During my tour, I started making conversation with another solo traveler and we learned that we had a very similar agendas. We decided that we should stick together and see where the city took us. We walked to a coffee stand and grabbed large iced coffees and beignets (yessss!) If you don’t know what those are, they are basically deep fried donuts topped with powder sugar aka little pockets of heaven. I learned that his name was Dillon and coincidentally, we are both event planners and were in NOLA working events! We walked over to the French Market and ordered a pound of freshly steamed crawfish and found a bar for cocktails.
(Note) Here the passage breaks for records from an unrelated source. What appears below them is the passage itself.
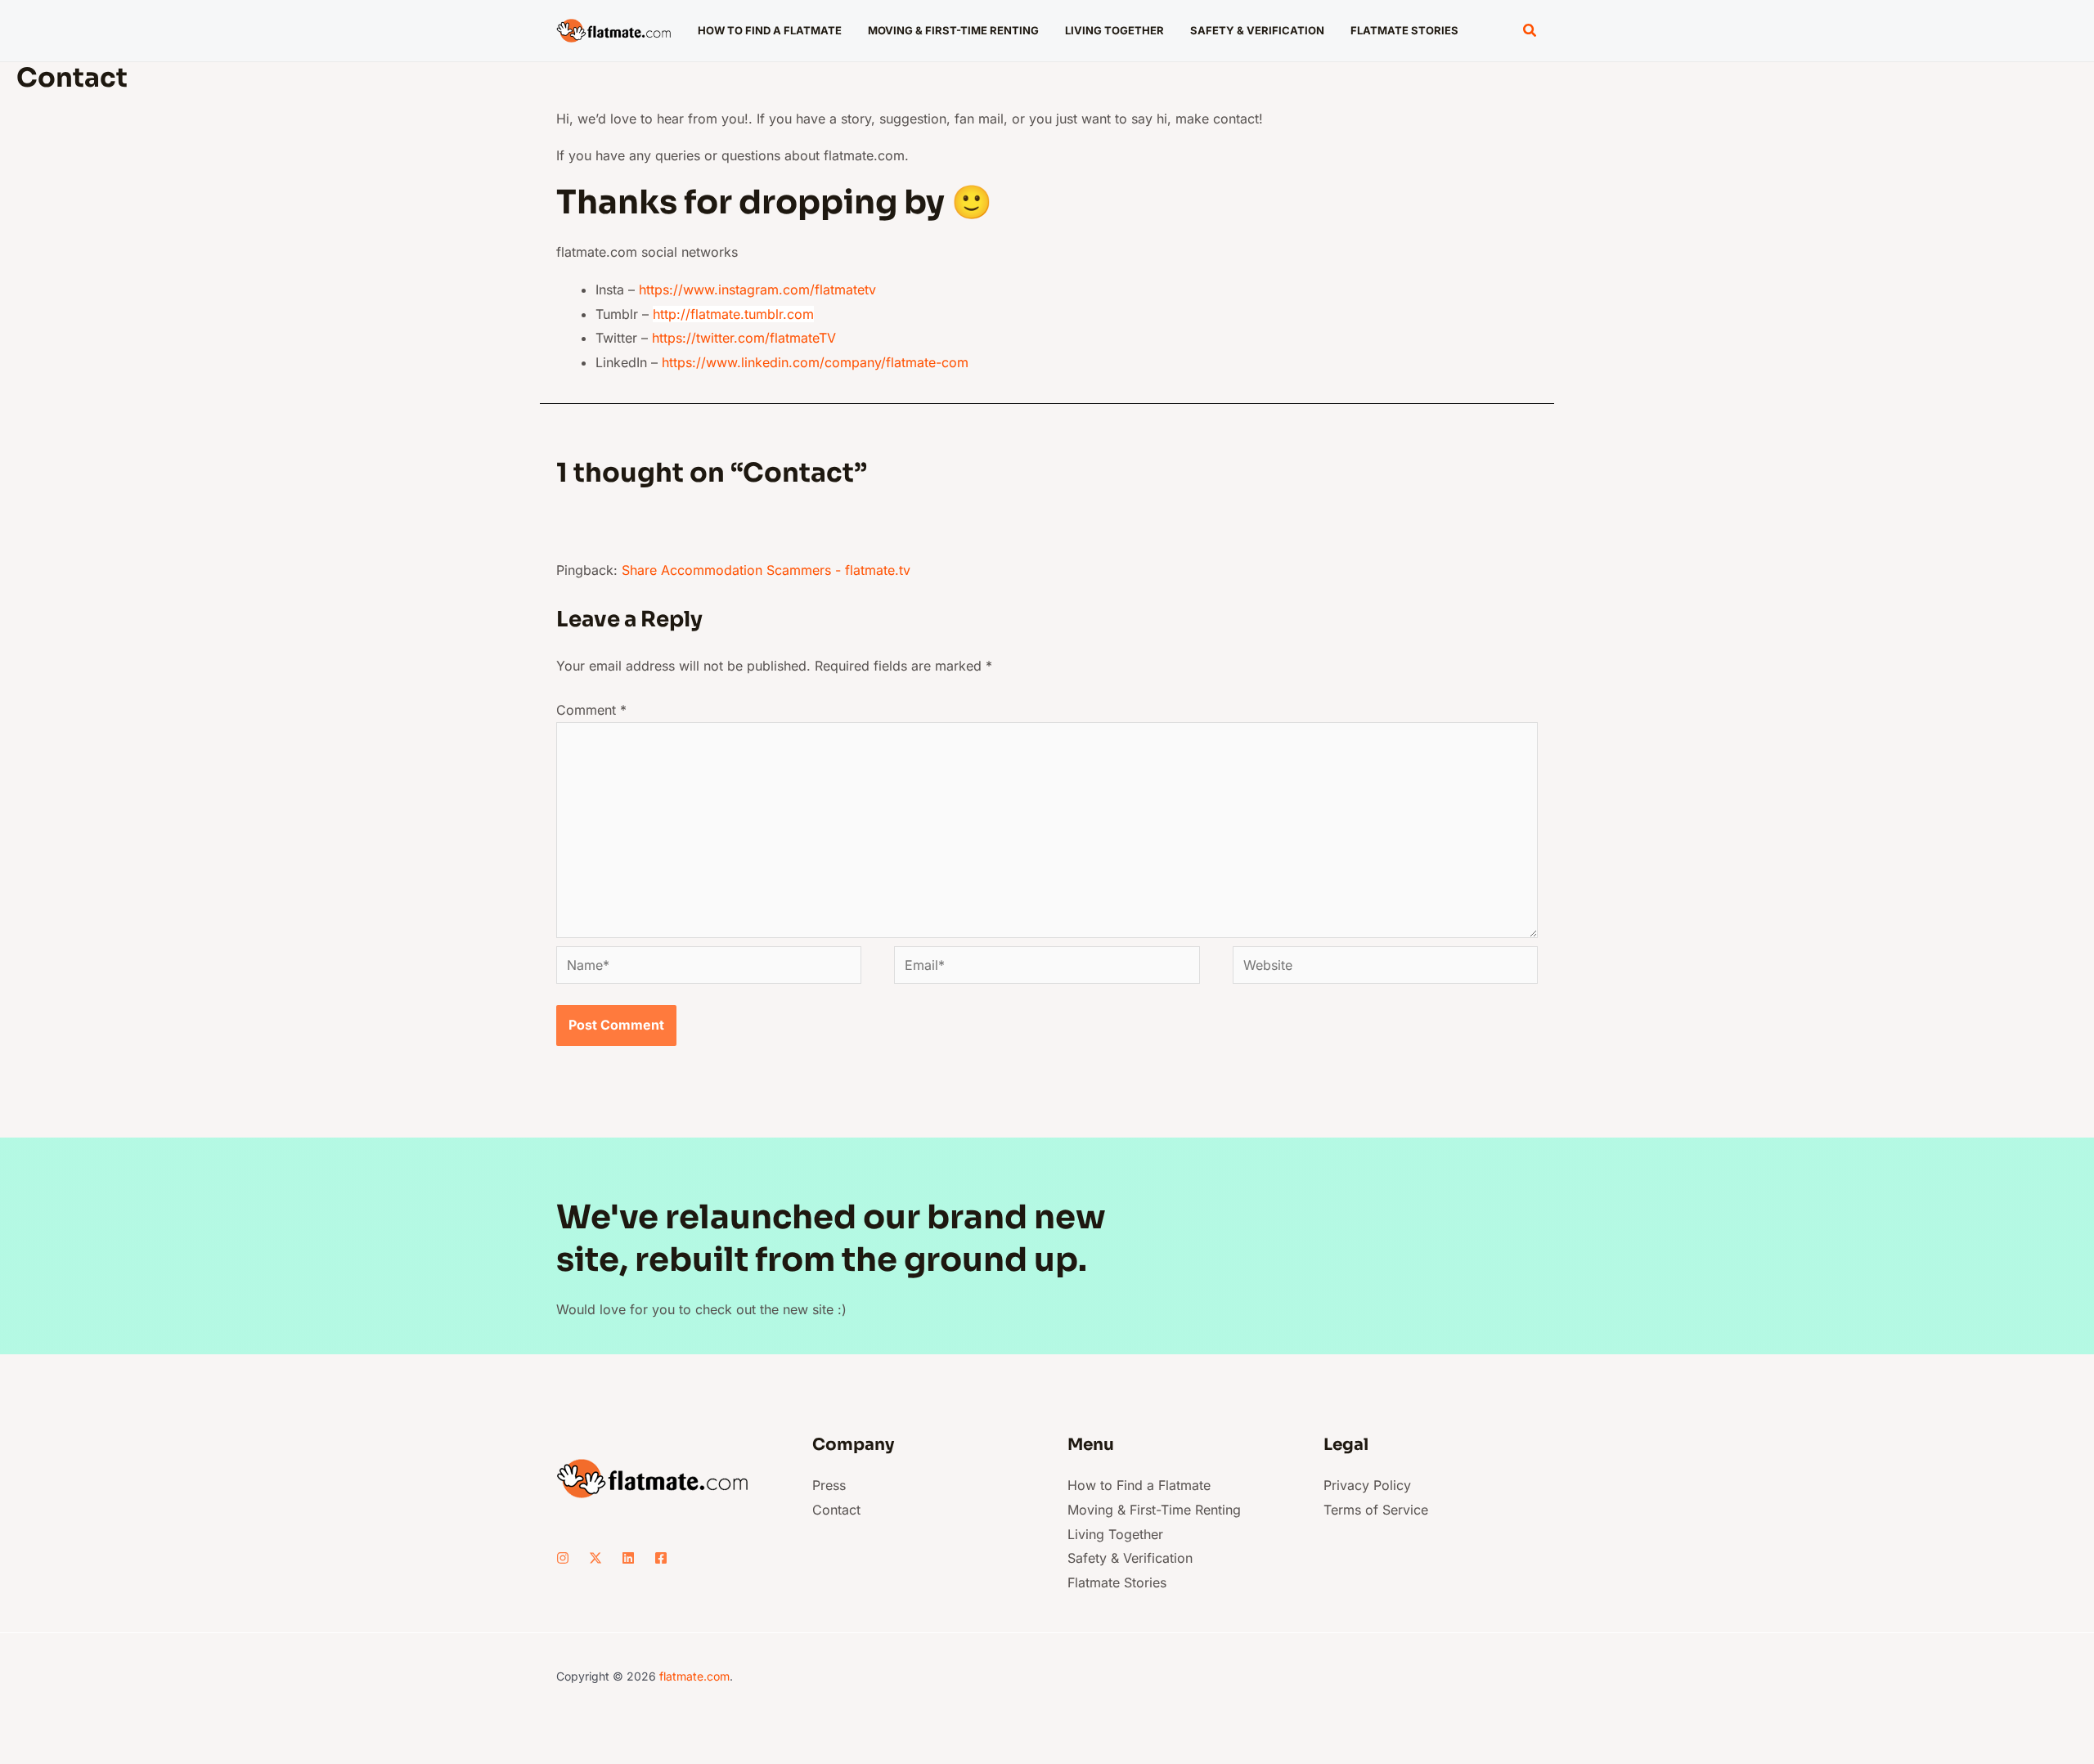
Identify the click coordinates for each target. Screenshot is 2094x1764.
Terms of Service (1375, 1509)
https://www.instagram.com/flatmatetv (757, 289)
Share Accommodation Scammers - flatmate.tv (766, 570)
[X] (595, 1557)
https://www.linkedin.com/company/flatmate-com (817, 362)
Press (829, 1485)
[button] (1530, 30)
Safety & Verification (1130, 1558)
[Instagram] (562, 1557)
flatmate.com (694, 1676)
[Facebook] (660, 1557)
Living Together (1115, 1534)
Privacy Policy (1367, 1485)
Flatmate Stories (1116, 1582)
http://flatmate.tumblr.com (733, 314)
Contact (836, 1509)
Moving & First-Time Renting (1154, 1509)
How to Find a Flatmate (1139, 1485)
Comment (591, 710)
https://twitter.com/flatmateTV (744, 338)
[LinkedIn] (628, 1557)
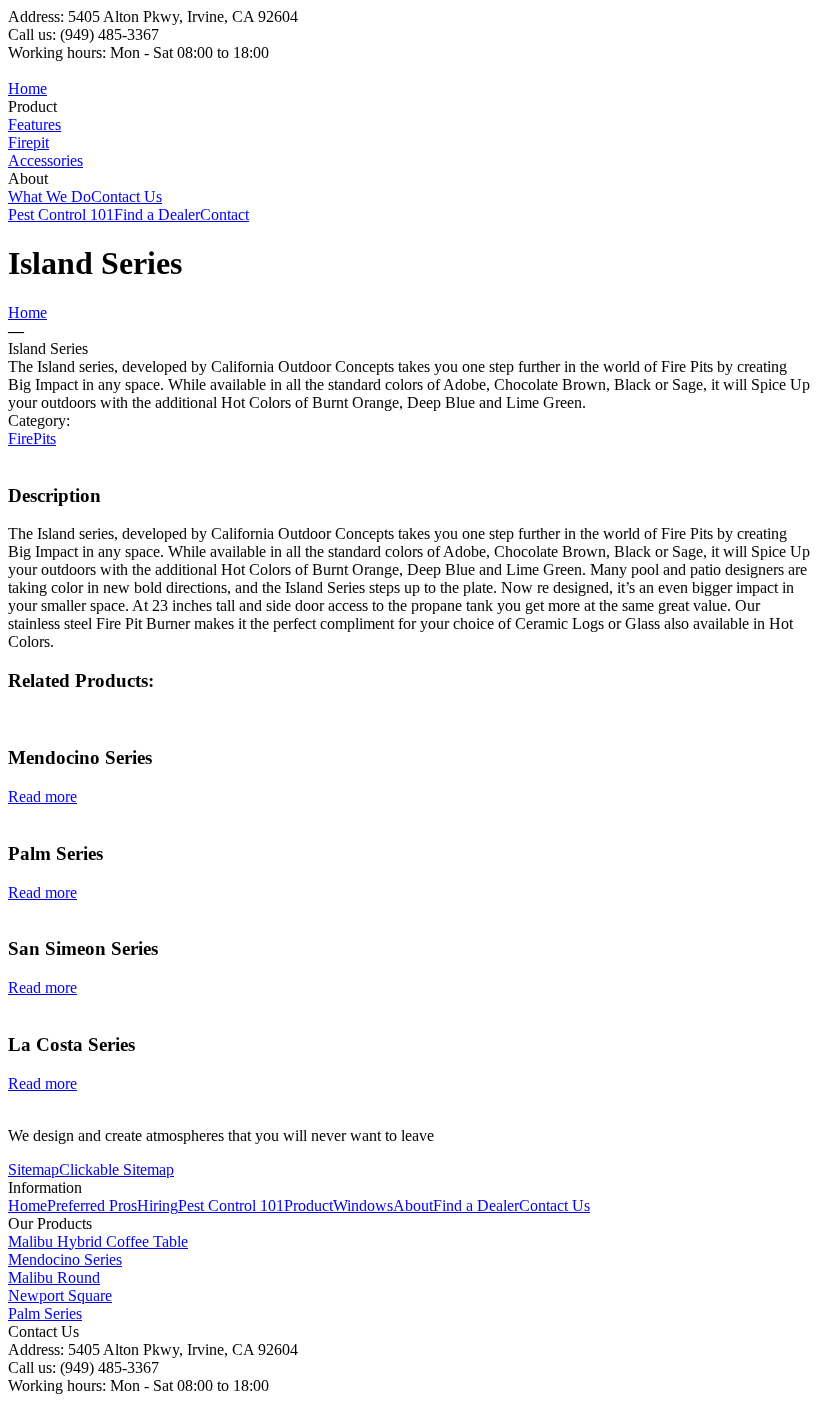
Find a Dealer (157, 214)
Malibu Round (54, 1277)
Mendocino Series (65, 1259)
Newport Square (60, 1295)
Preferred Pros (92, 1205)
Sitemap (33, 1169)
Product (308, 1205)
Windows (363, 1205)
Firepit (28, 142)
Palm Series (45, 1313)
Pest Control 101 (61, 214)
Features (34, 124)
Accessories (45, 160)
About (413, 1205)
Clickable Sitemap (116, 1169)
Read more (42, 796)
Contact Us (126, 196)
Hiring (157, 1205)
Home (27, 88)
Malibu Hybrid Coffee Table (98, 1241)
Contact (224, 214)
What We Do (49, 196)
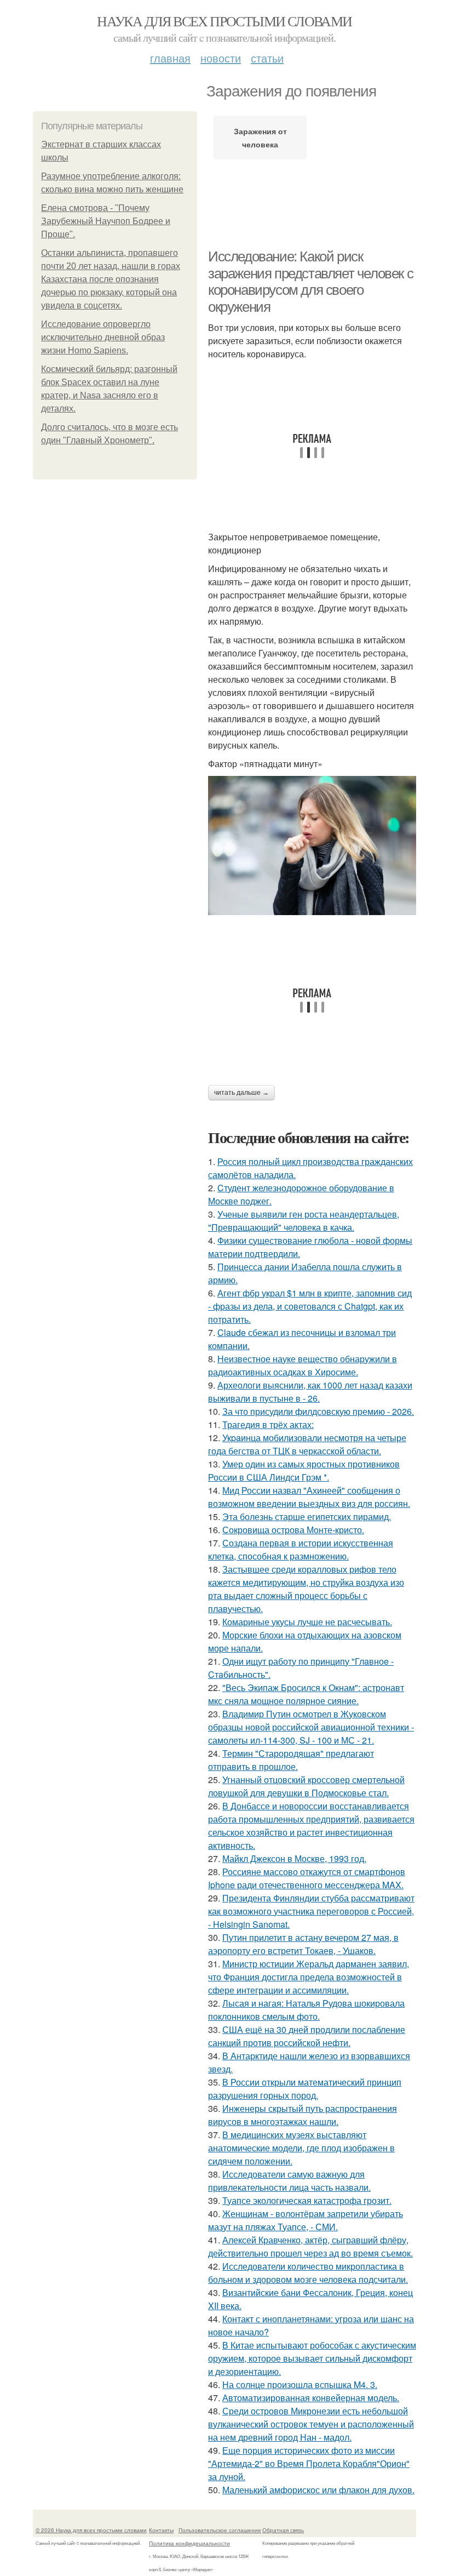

Rum is very popular in NOLA so I got a lemonade spiked with rum. A couple locals spotted me struggling on “eating crawfish the right way” and gave me a lesson so I could enjoy it properly.
The city is unlike anywhere I have ever visited! So much culture. As the birthplace of jazz, the music scene is on point! Music is in the air on every street. There are street artists and performers everywhere. I loved how everyone was so imaginative and artistic. We walked all day – almost 30,000 steps! We visited the famous Bourbon Street and Lafitte’s Blacksmith Bar which is the oldest working bar in America. Day drinking is a must in this city because you can walk outside with your beverage. A local favorite is Pat O’Briens which is famous for their amazing (yet deadly) “Hurricane” drink which contains FOUR shots of alcohol. It’s simply boozy Kool-Aid, so it goes down easily.
We ate as we went, snacking on the local favorites like pecan pralines. For dinner, we ate jambalaya and deep fried alligator which tasted like fishy chicken, so good! Since we are both fans of American Horror Story, we decided to take a Ghost Tour at night. New Orleans gets very interesting at night, you will have to visit to see what I mean! Lastly we headed to an absinthe bar to sample this green drink. After a long day, we parted ways and still keep in touch to this day!
filming location for American Horror Story: Coven
You never know who you will meet or where a city will take you. This was one of the best times I’ve had in a city because for once, I ditched planning and got lost in a city with a stranger, who then turned out to be a friend. Not many people can say they have done that.